Tomorrow, we are going to eat at COB. It will be my last not-counting meal I will have from now on. There is a section on “special occasions” in about 75 pgs in the book. Since this is a quick read, I hope that by the time I eat out again I will know exactly what I should do. What I have been doing is allowing myself to choose carefully but still eat around 1100-1300 calories both at GC and CO. The “coach” of BDS said he thought you could eat 200+ calories over what you normally eat. I was thinking that I could also combine one meal and a snack which would be about that. Even so, that is not a lot to eat at either of these restaurants. I could “solve” that problem by not eating out as much or when I am there remind myself what my end goal is and how important it is that I make good choices when I am eating out. Maybe, a combination of both will be the best way for me. Initially, I know I am going to feel “cheated” and I will feel like we aren’t getting our money’s worth but maybe I can find some creative ways to mix low calorie foods at both restaurants so I feel like I had a large meal and was able to enjoy some favorites.

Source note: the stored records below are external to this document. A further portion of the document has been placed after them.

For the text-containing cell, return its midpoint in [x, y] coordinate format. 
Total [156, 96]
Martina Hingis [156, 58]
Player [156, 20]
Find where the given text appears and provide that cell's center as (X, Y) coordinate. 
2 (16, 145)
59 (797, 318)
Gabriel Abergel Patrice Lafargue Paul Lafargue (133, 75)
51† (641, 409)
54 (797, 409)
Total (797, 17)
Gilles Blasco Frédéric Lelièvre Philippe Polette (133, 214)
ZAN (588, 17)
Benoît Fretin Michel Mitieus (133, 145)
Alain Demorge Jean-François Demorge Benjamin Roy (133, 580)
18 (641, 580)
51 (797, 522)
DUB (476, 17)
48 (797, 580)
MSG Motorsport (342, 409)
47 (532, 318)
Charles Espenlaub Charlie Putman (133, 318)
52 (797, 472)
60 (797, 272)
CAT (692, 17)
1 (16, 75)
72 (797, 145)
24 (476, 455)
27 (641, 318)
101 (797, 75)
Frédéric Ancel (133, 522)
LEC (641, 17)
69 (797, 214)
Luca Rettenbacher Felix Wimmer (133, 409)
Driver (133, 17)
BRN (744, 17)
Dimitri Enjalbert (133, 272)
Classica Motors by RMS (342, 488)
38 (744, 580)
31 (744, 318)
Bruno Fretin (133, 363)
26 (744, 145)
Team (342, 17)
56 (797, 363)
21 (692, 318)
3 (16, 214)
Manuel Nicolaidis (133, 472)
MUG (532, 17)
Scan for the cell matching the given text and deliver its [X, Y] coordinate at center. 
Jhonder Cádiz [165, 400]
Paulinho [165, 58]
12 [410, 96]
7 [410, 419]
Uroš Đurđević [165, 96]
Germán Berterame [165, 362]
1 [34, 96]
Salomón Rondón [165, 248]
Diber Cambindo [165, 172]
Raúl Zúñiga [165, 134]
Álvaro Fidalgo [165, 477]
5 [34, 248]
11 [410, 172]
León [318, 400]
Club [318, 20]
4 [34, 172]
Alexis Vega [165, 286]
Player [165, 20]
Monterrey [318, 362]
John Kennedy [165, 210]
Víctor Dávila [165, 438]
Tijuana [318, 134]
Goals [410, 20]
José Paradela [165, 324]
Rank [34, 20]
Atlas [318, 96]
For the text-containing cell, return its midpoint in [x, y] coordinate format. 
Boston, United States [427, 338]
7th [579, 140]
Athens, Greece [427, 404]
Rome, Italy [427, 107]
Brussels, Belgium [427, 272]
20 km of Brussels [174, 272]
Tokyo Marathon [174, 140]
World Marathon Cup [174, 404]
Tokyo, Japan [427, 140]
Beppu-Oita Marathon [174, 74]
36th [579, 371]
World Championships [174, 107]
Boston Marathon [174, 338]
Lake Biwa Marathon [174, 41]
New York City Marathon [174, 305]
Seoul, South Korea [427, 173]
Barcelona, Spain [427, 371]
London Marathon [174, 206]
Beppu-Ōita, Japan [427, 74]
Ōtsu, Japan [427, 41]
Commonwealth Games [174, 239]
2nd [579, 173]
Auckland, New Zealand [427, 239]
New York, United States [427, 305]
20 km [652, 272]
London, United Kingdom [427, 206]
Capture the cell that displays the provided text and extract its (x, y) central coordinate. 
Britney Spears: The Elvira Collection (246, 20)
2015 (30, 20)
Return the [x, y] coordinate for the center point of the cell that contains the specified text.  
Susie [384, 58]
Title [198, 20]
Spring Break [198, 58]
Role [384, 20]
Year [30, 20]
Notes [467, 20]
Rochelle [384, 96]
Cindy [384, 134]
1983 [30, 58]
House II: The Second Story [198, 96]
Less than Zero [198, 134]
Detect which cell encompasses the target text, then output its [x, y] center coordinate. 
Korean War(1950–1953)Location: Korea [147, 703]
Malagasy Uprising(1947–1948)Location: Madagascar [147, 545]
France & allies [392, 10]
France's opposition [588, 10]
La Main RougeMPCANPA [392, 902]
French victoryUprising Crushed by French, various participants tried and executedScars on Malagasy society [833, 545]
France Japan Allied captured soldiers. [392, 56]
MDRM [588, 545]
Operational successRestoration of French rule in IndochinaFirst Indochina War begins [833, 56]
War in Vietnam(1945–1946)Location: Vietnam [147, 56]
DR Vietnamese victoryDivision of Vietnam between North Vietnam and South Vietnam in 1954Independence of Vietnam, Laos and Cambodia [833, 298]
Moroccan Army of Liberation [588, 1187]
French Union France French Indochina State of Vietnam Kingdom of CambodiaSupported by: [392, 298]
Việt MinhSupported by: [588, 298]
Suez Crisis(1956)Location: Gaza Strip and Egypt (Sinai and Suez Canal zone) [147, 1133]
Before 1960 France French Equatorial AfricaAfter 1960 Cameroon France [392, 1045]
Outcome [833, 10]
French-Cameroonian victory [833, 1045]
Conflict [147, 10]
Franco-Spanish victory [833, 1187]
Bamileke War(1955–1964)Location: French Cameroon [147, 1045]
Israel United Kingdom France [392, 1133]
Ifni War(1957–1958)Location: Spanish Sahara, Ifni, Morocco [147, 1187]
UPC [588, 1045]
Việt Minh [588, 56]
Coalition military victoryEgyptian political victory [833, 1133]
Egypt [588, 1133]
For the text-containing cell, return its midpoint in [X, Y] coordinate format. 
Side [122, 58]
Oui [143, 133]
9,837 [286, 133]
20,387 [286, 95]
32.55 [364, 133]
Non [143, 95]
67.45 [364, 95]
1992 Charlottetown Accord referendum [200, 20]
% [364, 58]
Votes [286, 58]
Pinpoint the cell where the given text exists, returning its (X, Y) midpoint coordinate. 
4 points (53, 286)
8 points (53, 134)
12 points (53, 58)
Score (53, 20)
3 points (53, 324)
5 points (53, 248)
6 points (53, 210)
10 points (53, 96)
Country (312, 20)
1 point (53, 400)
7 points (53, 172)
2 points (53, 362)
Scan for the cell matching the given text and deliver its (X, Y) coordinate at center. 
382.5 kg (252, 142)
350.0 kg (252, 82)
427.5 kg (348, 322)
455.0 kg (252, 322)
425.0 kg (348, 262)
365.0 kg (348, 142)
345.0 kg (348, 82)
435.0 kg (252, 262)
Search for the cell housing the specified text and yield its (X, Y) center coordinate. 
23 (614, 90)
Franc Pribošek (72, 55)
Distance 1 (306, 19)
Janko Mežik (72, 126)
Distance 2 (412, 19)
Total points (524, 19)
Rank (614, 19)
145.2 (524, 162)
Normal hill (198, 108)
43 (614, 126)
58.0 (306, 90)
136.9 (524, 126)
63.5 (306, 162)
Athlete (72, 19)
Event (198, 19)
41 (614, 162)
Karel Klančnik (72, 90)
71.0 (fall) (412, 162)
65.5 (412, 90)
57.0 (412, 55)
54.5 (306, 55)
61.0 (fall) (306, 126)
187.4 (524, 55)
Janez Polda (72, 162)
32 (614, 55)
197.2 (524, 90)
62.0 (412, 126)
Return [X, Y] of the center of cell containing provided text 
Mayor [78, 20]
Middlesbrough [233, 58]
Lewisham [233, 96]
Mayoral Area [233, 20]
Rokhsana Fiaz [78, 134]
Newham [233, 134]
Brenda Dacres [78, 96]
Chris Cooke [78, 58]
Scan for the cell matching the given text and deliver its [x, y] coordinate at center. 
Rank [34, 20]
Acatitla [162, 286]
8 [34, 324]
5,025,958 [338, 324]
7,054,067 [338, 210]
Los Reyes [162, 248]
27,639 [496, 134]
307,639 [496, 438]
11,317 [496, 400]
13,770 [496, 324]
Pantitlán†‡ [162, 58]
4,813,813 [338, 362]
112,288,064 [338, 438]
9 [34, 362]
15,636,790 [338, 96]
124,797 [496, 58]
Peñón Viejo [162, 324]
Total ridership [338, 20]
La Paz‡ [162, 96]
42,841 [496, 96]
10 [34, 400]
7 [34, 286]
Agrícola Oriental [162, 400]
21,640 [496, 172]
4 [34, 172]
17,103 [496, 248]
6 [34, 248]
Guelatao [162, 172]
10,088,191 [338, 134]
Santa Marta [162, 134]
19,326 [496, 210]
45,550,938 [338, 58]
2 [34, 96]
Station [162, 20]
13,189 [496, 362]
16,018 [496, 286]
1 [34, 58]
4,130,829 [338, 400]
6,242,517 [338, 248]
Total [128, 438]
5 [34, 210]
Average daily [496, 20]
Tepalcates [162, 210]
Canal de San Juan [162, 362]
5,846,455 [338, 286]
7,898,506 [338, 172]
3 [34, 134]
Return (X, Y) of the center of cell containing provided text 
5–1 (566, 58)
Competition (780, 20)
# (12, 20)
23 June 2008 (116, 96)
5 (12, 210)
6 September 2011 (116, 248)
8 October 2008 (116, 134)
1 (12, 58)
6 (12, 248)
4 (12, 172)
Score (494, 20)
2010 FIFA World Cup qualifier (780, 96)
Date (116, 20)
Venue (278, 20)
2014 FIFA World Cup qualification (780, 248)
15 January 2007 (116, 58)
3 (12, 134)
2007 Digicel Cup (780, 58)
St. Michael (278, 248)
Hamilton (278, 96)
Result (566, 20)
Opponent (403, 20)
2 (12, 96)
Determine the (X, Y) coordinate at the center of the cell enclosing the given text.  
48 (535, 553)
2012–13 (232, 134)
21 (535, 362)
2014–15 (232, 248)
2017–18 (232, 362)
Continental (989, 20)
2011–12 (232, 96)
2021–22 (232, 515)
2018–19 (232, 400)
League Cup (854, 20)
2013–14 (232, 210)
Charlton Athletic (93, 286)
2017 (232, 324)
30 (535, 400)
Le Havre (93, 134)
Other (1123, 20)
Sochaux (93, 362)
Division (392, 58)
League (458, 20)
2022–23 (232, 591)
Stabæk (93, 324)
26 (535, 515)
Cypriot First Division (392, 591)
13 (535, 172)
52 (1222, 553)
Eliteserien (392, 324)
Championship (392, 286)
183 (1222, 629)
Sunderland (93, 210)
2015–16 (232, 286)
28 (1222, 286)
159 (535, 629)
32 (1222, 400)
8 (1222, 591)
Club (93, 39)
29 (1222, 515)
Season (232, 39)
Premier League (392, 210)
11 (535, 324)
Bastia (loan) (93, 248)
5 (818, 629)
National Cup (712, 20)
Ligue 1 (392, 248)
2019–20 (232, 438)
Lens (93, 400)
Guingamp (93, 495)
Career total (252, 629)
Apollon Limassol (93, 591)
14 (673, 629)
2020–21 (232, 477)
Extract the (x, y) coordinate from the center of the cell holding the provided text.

Afterwards, we are going to plant our garden. We have a deadline of May 1st. Considering it seems like we just got the plot, that deadline has crept up on us. Once it is planted though, it will be exciting to go and check on it and see how things are growing. I am just so glad that I pushed for us to do this. I really look forward to fresh produce for pennies. I know that P will be “sold” the first time he brings home to eat something from our garden. I hope that some of the other people will share some of their produce. I know I’d be willing depending on how much comes up. It would be a great way to try some new things to eat.
Well, last night I awoke almost every 45 minutes to go to the bathroom. I must have really released a lot of sodium-induced water bloat because around 8 am I had a horrible cramp in my left calf. I only get those if I have lost 3-4 lbs of “water weight”. The “good news” is that it is gone. The “bad news” is that those Charlie horses are pretty painful. I was preoccupied thinking about how we are going to make next month’s rent.
[Note: I have been keeping a ongoing private journal separately from this diet blog which I am now incorporating some of that material into this blog. Dates written are actual although published at a much later date.]